* **Your objective**
Rewrite the lines from the one containing "You are a computer-use agent. Viewport: 743px" through the end of the records, changing "column header" to "table heading" and keeping everything else the same. Omit the pictures from your answer.

* **Input**

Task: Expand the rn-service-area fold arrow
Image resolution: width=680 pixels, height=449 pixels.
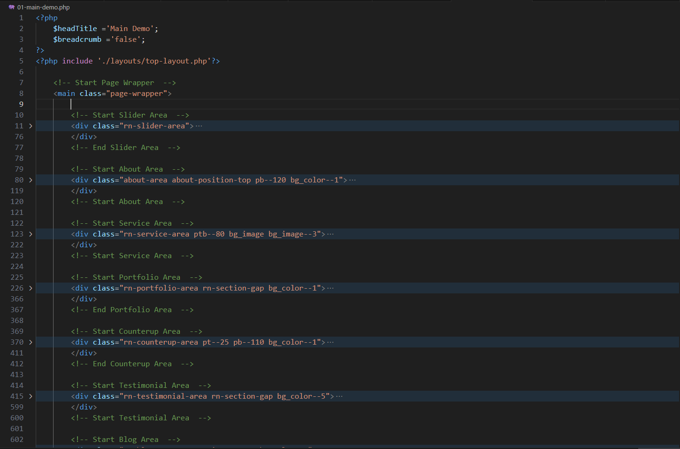Action: [x=31, y=234]

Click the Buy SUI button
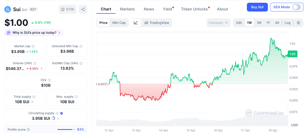click(x=257, y=7)
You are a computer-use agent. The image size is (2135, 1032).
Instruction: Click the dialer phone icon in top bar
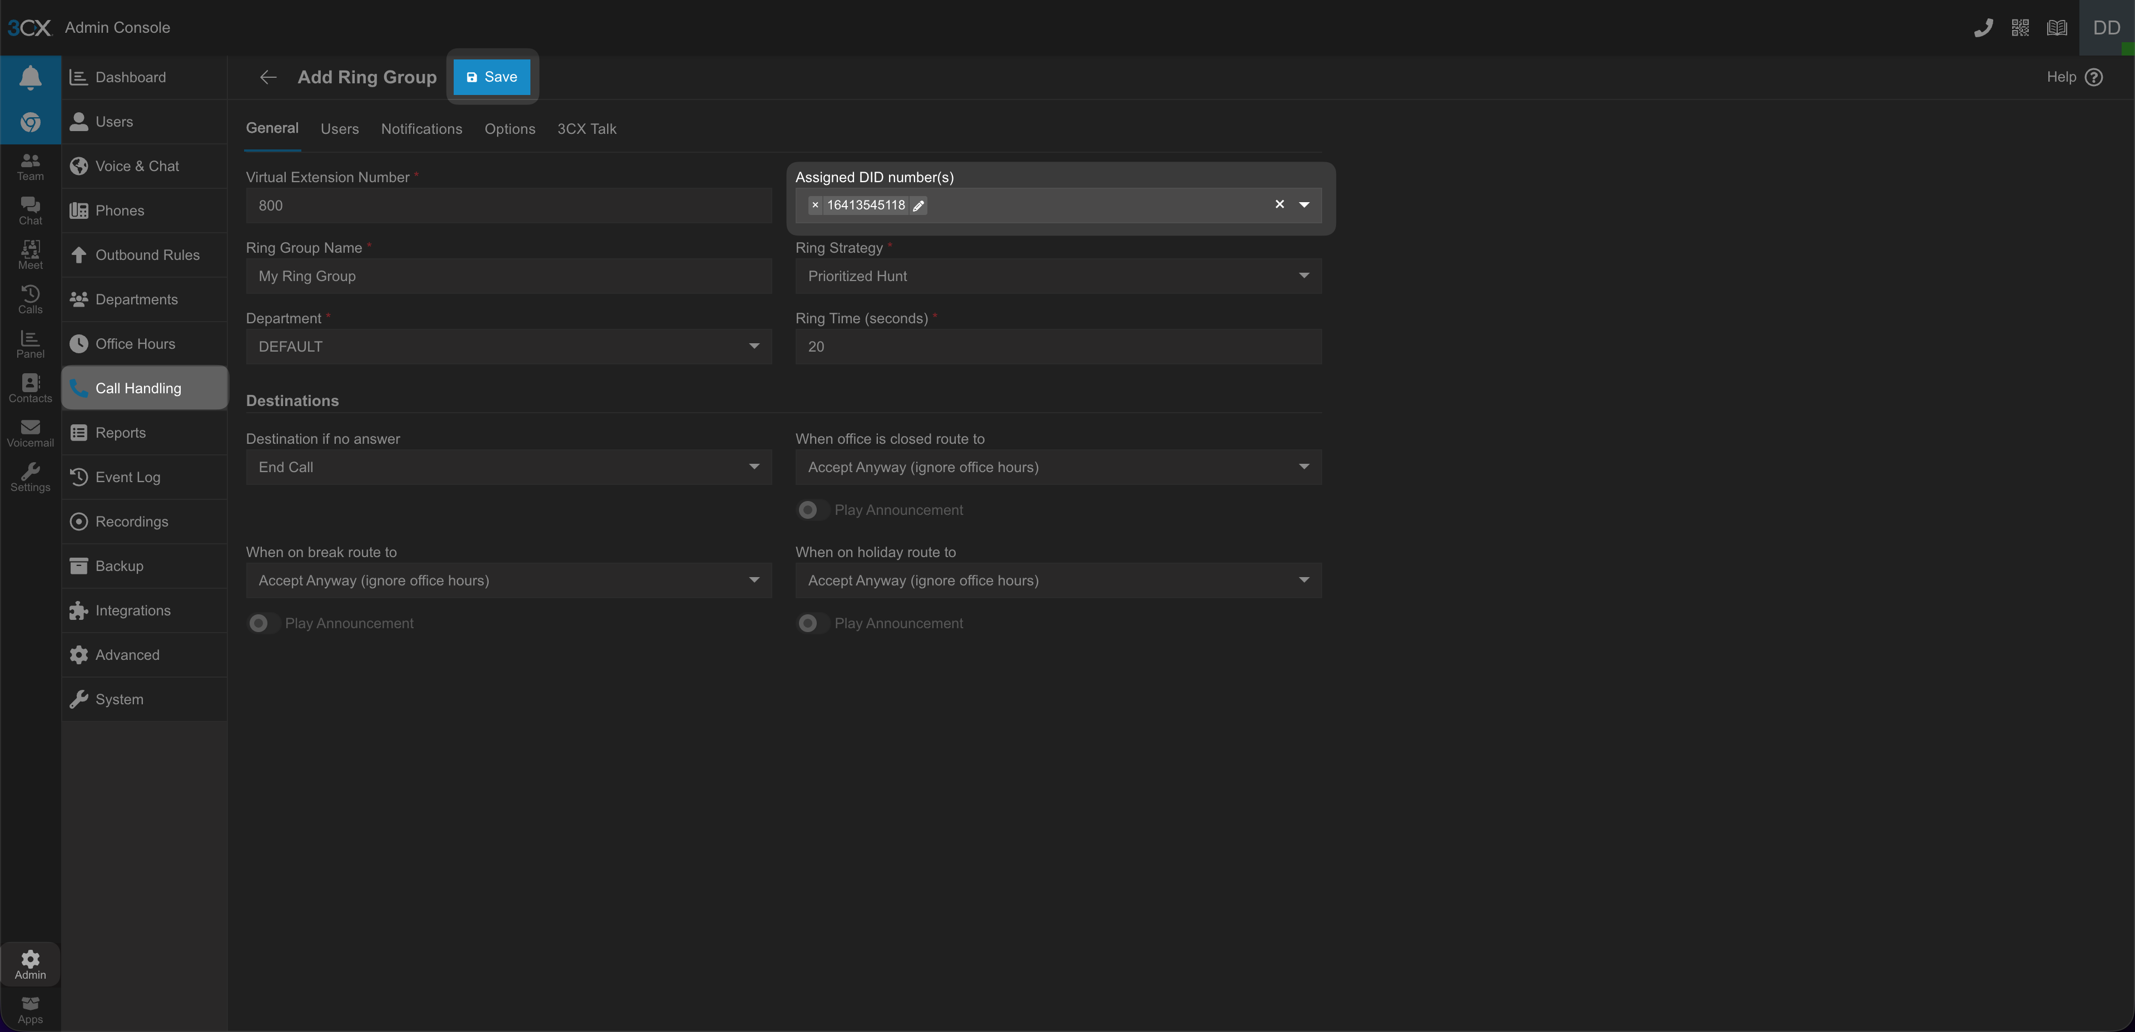[1983, 28]
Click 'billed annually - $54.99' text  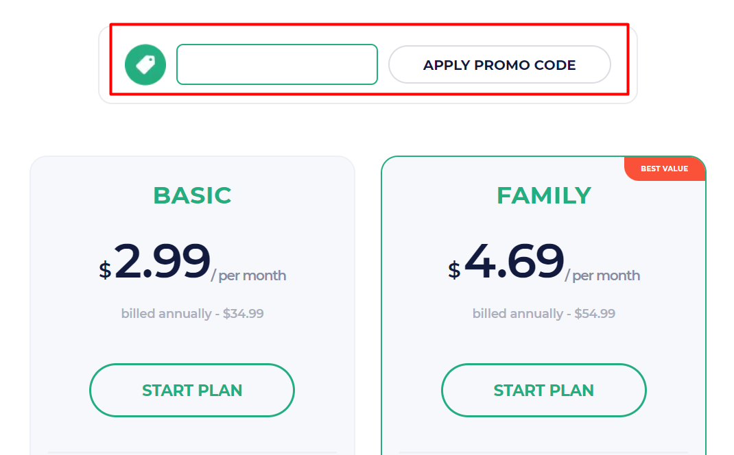coord(543,313)
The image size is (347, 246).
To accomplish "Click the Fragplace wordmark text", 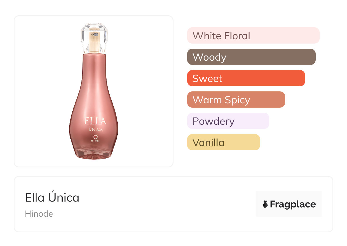I will click(293, 204).
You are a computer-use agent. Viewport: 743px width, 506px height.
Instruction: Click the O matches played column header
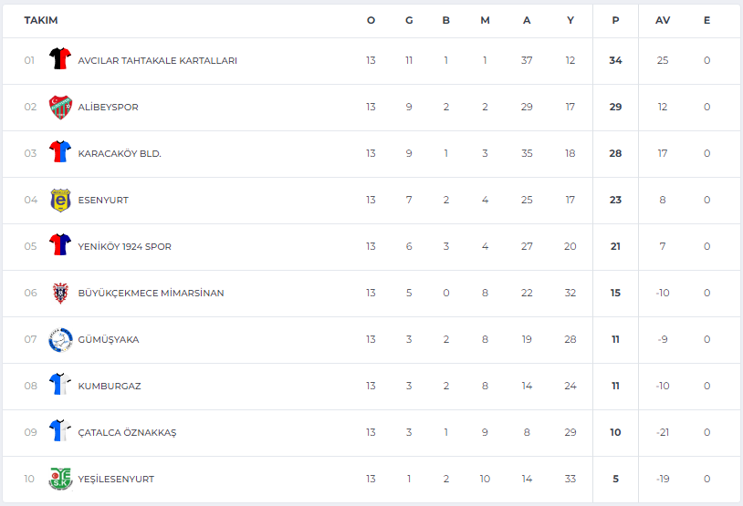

* **Written answer**
You are a computer-use agent. Viewport: 743px width, 506px height.
Instruction: Click the O matches played table heading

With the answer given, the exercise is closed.